Which lines in the listing below contain the word "pixels"? Gather each of them and copy it out in full.
:: Source material
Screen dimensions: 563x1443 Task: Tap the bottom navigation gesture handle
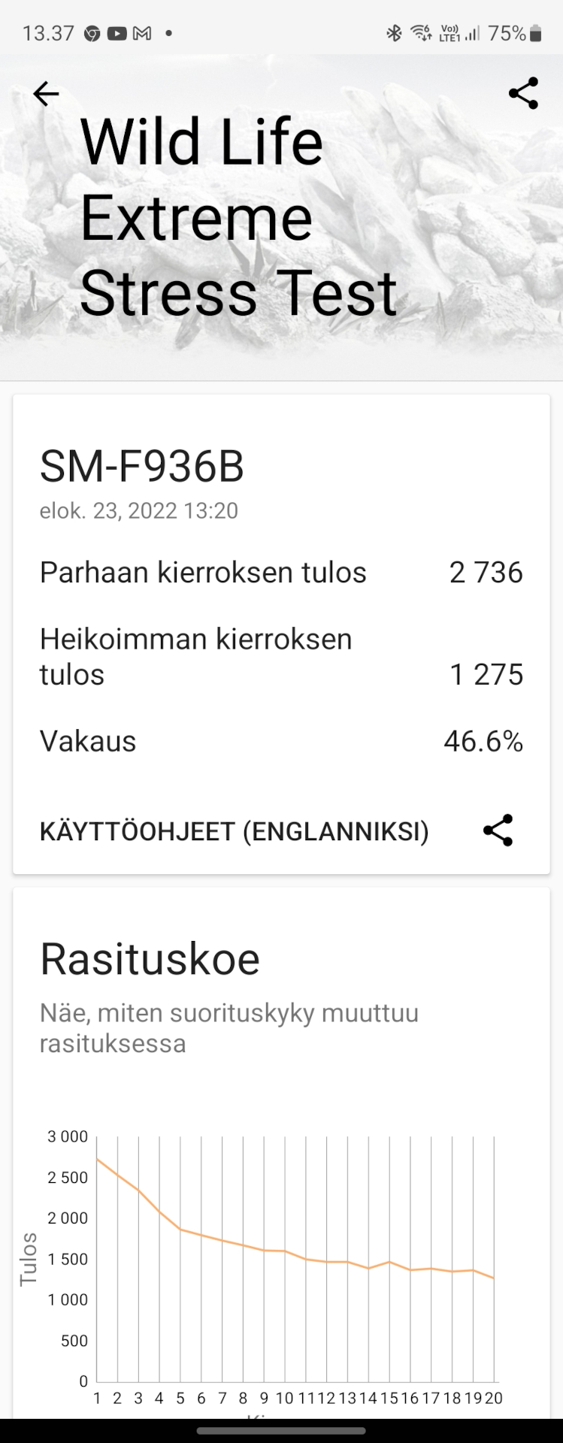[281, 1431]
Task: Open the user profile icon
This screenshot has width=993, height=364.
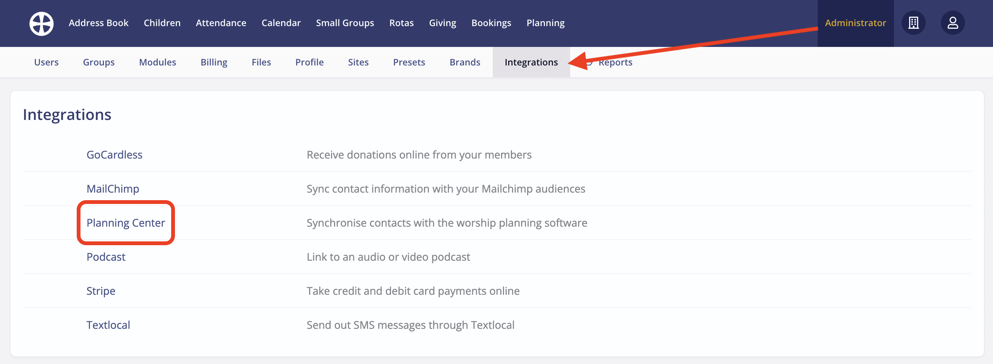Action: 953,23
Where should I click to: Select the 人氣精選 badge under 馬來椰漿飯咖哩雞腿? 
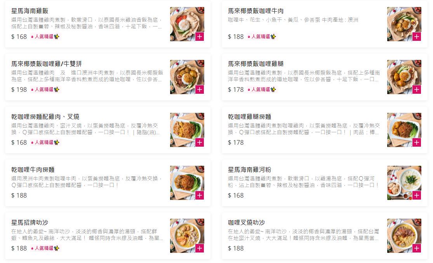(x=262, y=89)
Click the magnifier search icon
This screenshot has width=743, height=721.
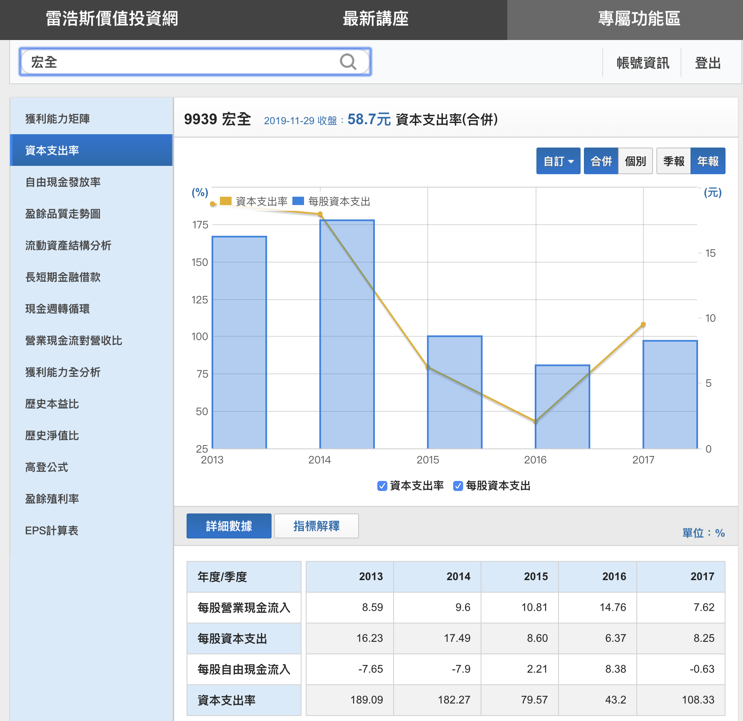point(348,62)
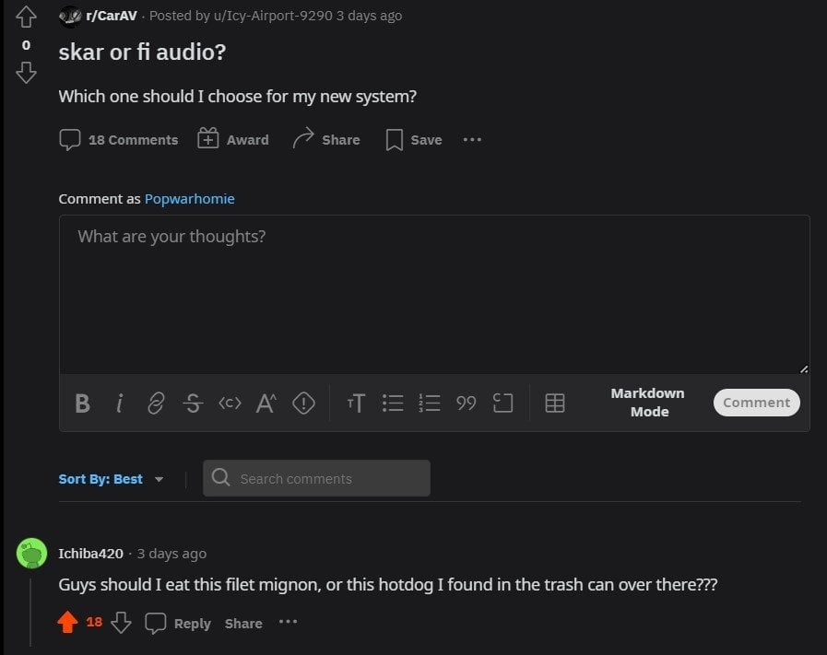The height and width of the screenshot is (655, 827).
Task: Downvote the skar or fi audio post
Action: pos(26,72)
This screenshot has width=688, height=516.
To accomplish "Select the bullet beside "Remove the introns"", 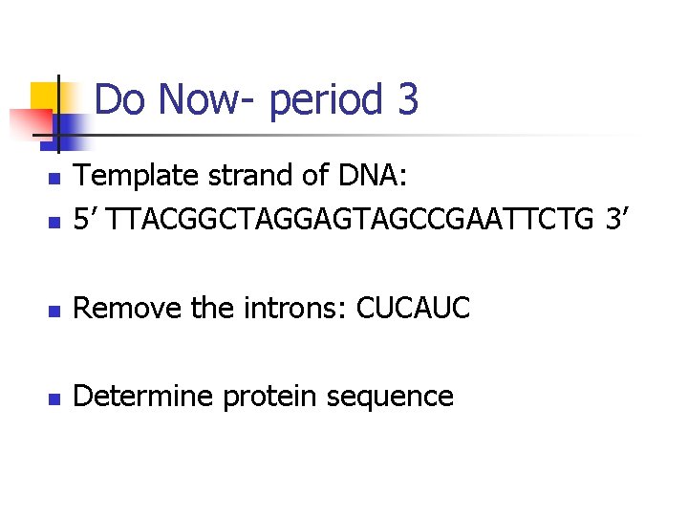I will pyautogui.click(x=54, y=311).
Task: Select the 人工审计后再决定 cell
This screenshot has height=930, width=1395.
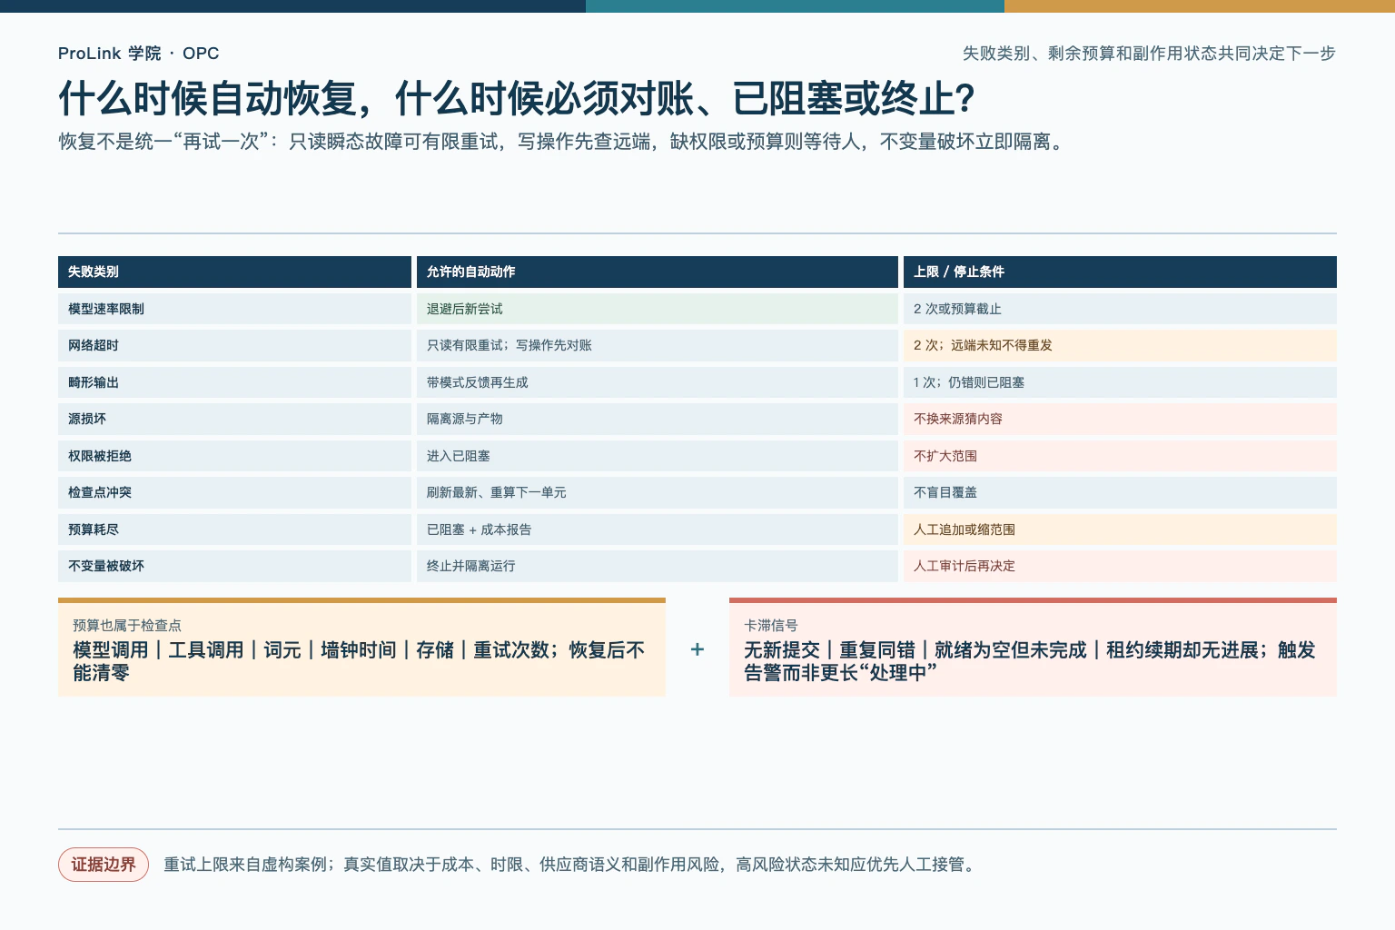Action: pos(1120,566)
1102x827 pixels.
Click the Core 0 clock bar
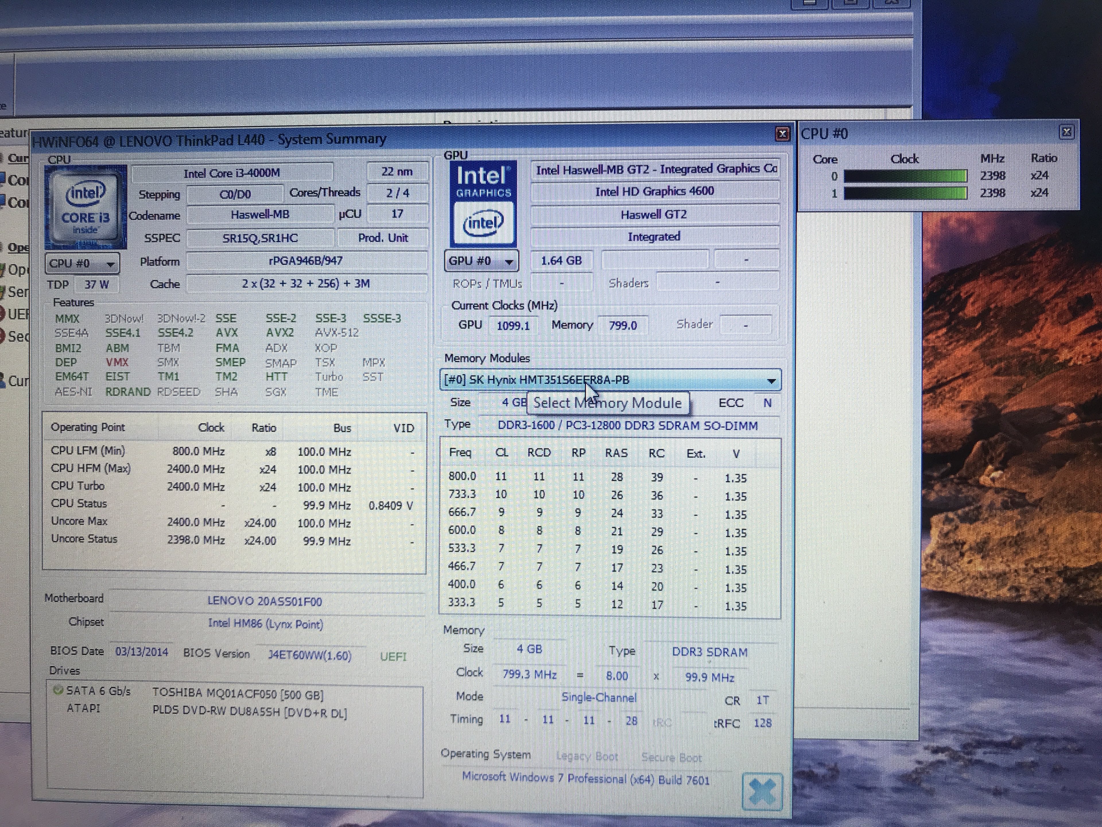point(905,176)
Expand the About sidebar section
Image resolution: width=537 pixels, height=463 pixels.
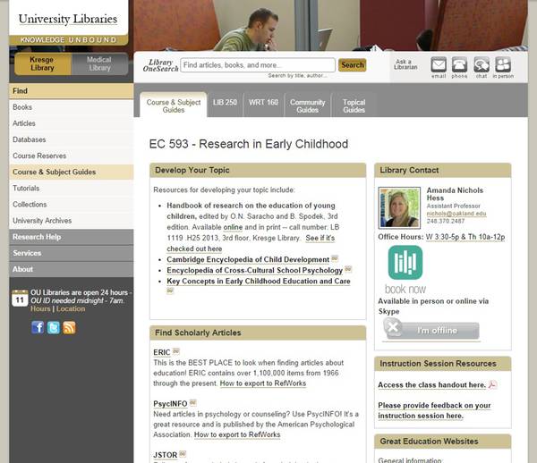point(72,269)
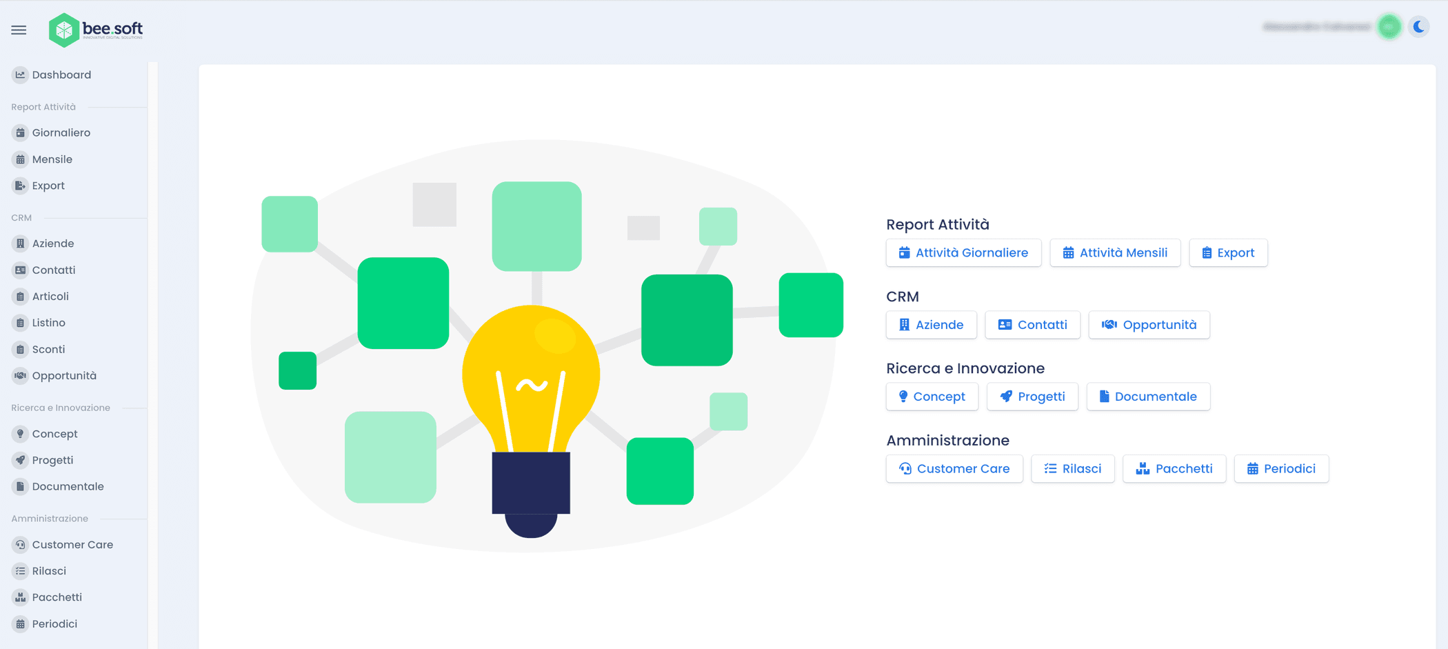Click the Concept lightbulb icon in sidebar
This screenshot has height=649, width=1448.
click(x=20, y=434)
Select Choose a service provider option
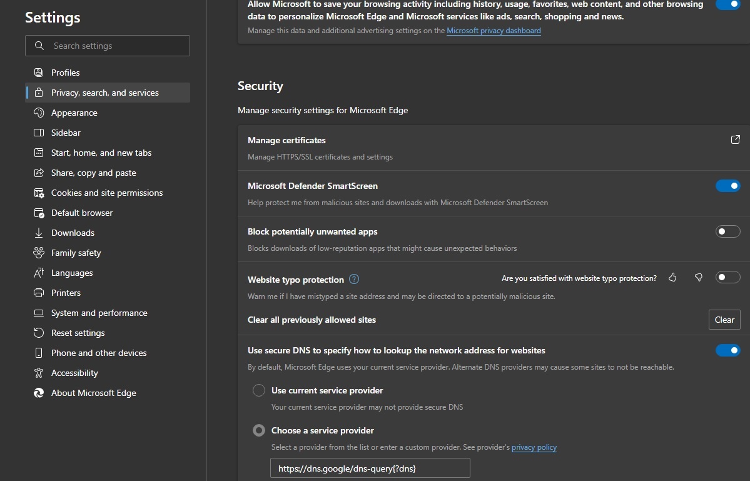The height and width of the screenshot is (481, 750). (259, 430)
::::
* **Full solution**
1102x827 pixels.
Image resolution: width=537 pixels, height=463 pixels.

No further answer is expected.